14 April, 2015 - 07:52

Perhaps without realising it, questions about halal certification replicate the form of a traditional antisemitic preoccupation with Kosher food

Barnaby Joyce, ever the defender of Australian beef exports, has been trying to hose down his colleagues’ “concerns” about halal certification. “Unless [meat is] halal certified, we can’t sell it,” he said on Monday. “That means the whole processing line becomes unviable.”

He has a big task ahead of him: Tasmanian senator Jacqui Lambie and Liberal MP George Christensen have questioned whether there is a link between terrorism and halal certification, and South Australian senator Cory Bernardi has called for a parliamentary inquiry into the “halal certification racket”.

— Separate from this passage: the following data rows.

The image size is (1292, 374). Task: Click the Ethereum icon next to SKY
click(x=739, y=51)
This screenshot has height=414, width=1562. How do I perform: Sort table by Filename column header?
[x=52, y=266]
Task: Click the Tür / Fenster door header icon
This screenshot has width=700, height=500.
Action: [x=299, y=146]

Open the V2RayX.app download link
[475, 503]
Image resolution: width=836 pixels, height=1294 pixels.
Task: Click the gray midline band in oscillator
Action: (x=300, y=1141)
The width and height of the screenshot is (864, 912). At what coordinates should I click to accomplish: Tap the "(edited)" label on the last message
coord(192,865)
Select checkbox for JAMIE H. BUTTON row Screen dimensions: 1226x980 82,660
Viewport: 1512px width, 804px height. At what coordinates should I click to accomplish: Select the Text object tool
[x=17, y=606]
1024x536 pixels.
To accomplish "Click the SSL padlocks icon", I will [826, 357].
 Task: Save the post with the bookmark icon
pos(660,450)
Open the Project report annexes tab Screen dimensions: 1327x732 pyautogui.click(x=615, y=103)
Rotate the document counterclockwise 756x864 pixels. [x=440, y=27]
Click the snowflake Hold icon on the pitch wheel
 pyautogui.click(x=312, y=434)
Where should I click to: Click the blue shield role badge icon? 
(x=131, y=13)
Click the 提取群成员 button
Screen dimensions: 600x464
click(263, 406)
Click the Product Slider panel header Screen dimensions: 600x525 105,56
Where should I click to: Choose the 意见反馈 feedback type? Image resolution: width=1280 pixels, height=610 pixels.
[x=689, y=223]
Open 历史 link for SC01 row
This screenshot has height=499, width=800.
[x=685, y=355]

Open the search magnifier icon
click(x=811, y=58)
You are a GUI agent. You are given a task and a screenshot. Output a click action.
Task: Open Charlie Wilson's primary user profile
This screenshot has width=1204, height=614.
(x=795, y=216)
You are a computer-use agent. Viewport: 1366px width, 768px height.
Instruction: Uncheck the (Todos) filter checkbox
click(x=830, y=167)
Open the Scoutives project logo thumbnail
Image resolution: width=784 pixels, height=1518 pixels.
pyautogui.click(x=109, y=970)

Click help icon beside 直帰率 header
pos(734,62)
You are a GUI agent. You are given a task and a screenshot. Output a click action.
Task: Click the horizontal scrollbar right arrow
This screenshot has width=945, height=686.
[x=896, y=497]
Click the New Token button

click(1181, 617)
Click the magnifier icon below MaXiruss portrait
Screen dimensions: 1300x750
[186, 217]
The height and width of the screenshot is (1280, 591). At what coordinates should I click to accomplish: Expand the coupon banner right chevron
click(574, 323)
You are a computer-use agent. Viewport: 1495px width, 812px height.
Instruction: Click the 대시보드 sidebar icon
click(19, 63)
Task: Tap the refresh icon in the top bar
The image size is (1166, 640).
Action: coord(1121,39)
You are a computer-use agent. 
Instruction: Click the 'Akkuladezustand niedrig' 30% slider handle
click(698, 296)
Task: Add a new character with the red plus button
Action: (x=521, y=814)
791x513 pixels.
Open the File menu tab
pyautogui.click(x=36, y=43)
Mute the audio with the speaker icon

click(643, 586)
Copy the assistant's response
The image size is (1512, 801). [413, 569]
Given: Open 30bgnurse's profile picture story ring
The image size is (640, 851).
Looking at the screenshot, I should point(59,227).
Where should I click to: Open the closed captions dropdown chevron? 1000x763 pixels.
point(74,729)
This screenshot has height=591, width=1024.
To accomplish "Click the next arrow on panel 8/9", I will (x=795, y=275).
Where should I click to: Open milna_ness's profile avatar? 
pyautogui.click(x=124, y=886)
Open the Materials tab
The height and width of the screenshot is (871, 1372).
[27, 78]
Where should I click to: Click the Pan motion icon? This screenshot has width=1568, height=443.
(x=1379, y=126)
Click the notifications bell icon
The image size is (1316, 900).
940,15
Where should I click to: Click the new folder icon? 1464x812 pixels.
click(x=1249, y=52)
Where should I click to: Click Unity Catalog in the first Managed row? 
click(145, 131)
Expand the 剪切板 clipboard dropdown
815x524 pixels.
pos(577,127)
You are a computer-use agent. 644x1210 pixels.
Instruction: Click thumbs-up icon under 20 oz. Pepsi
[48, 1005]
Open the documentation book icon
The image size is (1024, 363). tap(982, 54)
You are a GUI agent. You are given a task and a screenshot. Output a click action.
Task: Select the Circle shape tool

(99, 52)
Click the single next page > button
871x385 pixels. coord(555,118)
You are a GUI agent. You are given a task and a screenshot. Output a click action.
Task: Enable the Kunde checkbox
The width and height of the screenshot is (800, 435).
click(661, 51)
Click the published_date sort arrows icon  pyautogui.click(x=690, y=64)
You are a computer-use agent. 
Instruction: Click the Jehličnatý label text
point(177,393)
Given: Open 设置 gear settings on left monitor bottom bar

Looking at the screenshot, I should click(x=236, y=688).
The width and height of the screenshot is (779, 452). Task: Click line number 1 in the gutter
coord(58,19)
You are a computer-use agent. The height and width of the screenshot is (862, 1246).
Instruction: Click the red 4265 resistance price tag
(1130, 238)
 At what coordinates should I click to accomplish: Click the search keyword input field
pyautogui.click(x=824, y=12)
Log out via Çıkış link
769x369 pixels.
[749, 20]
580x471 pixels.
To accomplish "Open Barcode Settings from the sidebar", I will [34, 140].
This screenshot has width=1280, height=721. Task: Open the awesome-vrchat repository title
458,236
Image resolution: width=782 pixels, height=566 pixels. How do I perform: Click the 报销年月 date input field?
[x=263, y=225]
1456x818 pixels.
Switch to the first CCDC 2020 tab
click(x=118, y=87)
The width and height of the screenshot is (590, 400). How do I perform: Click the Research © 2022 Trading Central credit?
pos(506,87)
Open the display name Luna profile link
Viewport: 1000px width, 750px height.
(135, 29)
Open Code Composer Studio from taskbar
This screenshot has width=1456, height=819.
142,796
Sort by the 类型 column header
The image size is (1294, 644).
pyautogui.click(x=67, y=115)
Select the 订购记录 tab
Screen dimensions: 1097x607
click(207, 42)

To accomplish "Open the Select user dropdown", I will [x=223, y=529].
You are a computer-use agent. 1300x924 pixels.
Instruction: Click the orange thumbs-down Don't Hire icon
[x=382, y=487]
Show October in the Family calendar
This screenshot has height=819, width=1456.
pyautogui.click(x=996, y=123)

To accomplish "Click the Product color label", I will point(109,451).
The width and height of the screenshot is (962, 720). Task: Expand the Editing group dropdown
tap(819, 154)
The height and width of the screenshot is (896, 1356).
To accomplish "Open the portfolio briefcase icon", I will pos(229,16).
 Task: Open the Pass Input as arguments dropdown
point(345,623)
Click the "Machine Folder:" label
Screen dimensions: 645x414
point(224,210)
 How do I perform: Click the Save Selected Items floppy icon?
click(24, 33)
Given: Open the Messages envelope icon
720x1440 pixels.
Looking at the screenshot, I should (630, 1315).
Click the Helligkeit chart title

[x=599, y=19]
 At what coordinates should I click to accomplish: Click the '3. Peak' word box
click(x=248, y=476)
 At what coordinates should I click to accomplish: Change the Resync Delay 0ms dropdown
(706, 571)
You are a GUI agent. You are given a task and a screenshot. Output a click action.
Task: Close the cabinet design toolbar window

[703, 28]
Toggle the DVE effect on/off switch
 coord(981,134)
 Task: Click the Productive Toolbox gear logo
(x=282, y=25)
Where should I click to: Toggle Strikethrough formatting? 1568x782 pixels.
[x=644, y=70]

American families are paying tribute to Jews every time they sit down at the table to eat and in many instances, polish their shoes, silver or wrap the leftover Thanksgiving turkey. Why? Because Jews have discovered a way to coerce business to pay taxes directly to Jewish organizations and pass the cost on to the consumer.

Islam has found a way to force every Australian family to donate to the Islamic cause and you’ve been living under a rock if you think terrorism isn’t one of its causes. Impossible you say? I thought so too, until I searched for a list of foods that are Halal compliant.

The tradition of Islamophobia is, like antisemitism, rooted in the medieval Christian hostility to the ‘enemies of God’ ... Many stories told about Jews in medieval and early modern Europe were also spun around what were then termed Moors, Saracens or Red Jews: Muslims were devil-worshipping, sexually deviant, man-eating monsters; Muslims ritually defamed the cross and consumed the blood of ceremonially slaughtered Christian children in blasphemous communions.